What needs to be done →
The entries that follow should be written out exactly.

Pixel coordinate grounding data:
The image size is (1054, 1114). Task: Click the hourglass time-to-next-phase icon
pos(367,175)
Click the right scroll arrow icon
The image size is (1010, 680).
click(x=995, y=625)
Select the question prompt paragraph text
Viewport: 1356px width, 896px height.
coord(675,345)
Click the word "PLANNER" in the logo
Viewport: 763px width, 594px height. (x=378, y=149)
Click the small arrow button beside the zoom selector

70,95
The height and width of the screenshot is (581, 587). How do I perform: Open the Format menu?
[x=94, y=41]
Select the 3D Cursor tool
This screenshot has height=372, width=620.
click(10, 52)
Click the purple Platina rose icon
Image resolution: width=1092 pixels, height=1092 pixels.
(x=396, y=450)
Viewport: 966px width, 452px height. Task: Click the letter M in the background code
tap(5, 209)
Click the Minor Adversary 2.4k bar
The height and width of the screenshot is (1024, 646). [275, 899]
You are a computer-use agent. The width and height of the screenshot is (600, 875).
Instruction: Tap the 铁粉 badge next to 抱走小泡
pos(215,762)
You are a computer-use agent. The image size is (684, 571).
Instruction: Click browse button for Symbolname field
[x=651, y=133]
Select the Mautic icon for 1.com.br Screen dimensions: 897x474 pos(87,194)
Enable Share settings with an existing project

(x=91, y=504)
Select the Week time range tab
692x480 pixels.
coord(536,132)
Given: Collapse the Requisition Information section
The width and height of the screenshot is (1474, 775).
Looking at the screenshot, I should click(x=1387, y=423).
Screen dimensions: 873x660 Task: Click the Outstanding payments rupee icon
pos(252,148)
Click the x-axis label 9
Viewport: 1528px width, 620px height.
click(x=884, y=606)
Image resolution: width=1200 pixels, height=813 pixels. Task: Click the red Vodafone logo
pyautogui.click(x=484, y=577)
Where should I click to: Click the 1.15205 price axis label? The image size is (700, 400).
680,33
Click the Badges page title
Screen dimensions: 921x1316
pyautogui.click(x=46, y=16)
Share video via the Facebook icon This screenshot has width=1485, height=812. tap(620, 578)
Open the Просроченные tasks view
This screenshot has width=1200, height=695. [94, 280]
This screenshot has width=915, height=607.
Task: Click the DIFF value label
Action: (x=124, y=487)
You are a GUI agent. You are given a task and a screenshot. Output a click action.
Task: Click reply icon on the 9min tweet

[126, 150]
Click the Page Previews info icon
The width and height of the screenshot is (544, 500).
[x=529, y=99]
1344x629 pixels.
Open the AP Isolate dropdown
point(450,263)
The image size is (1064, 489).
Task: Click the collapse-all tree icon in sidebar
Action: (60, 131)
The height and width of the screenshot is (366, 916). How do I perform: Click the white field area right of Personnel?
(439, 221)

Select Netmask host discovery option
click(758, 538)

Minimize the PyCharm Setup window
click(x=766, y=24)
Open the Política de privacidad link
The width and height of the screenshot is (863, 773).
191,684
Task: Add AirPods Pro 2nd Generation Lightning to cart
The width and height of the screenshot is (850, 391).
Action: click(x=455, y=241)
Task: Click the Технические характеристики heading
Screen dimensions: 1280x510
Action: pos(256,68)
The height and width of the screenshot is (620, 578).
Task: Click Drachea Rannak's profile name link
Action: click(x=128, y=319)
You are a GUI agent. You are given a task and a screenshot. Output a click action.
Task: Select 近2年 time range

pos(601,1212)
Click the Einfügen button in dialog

Exercise result →
The image size is (1054, 1114). Task: Click the hourglass time-to-next-phase icon
pos(367,175)
Click the right scroll arrow icon
The image size is (1010, 680).
click(x=995, y=625)
Select the question prompt paragraph text
Viewport: 1356px width, 896px height.
coord(675,345)
Click the word "PLANNER" in the logo
Viewport: 763px width, 594px height. (x=378, y=149)
Click the small arrow button beside the zoom selector

70,95
The height and width of the screenshot is (581, 587). How do I perform: Open the Format menu?
[x=94, y=41]
Select the 3D Cursor tool
This screenshot has height=372, width=620.
click(10, 52)
Click the purple Platina rose icon
Image resolution: width=1092 pixels, height=1092 pixels.
(x=396, y=450)
Viewport: 966px width, 452px height. Task: Click the letter M in the background code
tap(5, 209)
Click the Minor Adversary 2.4k bar
The height and width of the screenshot is (1024, 646). [275, 899]
You are a computer-use agent. The width and height of the screenshot is (600, 875).
Instruction: Tap the 铁粉 badge next to 抱走小泡
pos(215,762)
You are a computer-use agent. The image size is (684, 571).
Instruction: Click browse button for Symbolname field
[x=651, y=133]
Select the Mautic icon for 1.com.br Screen dimensions: 897x474 pos(87,194)
Enable Share settings with an existing project

(x=91, y=504)
Select the Week time range tab
692x480 pixels.
coord(536,132)
Given: Collapse the Requisition Information section
The width and height of the screenshot is (1474, 775).
Looking at the screenshot, I should click(x=1387, y=423).
Screen dimensions: 873x660 Task: Click the Outstanding payments rupee icon
pos(252,148)
Click the x-axis label 9
Viewport: 1528px width, 620px height.
click(x=884, y=606)
Image resolution: width=1200 pixels, height=813 pixels. Task: Click the red Vodafone logo
pyautogui.click(x=484, y=577)
Where should I click to: Click the 1.15205 price axis label? The image size is (700, 400).
680,33
Click the Badges page title
Screen dimensions: 921x1316
pyautogui.click(x=46, y=16)
Share video via the Facebook icon This screenshot has width=1485, height=812. tap(620, 578)
Open the Просроченные tasks view
This screenshot has width=1200, height=695. [94, 280]
This screenshot has width=915, height=607.
Task: Click the DIFF value label
Action: (x=124, y=487)
You are a GUI agent. You are given a task and a screenshot. Output a click action.
Task: Click reply icon on the 9min tweet

[126, 150]
Click the Page Previews info icon
The width and height of the screenshot is (544, 500).
[x=529, y=99]
1344x629 pixels.
Open the AP Isolate dropdown
point(450,263)
The image size is (1064, 489).
Task: Click the collapse-all tree icon in sidebar
Action: (60, 131)
The height and width of the screenshot is (366, 916). How do I perform: Click the white field area right of Personnel?
(439, 221)

Select Netmask host discovery option
click(758, 538)

Minimize the PyCharm Setup window
click(x=766, y=24)
Open the Política de privacidad link
The width and height of the screenshot is (863, 773).
191,684
Task: Add AirPods Pro 2nd Generation Lightning to cart
The width and height of the screenshot is (850, 391).
Action: click(x=455, y=241)
Task: Click the Технические характеристики heading
Screen dimensions: 1280x510
Action: pos(256,68)
The height and width of the screenshot is (620, 578).
Task: Click Drachea Rannak's profile name link
Action: click(x=128, y=319)
You are a GUI agent. You are given a task and a screenshot. Output a click action.
Task: Select 近2年 time range

pos(601,1212)
Click the Einfügen button in dialog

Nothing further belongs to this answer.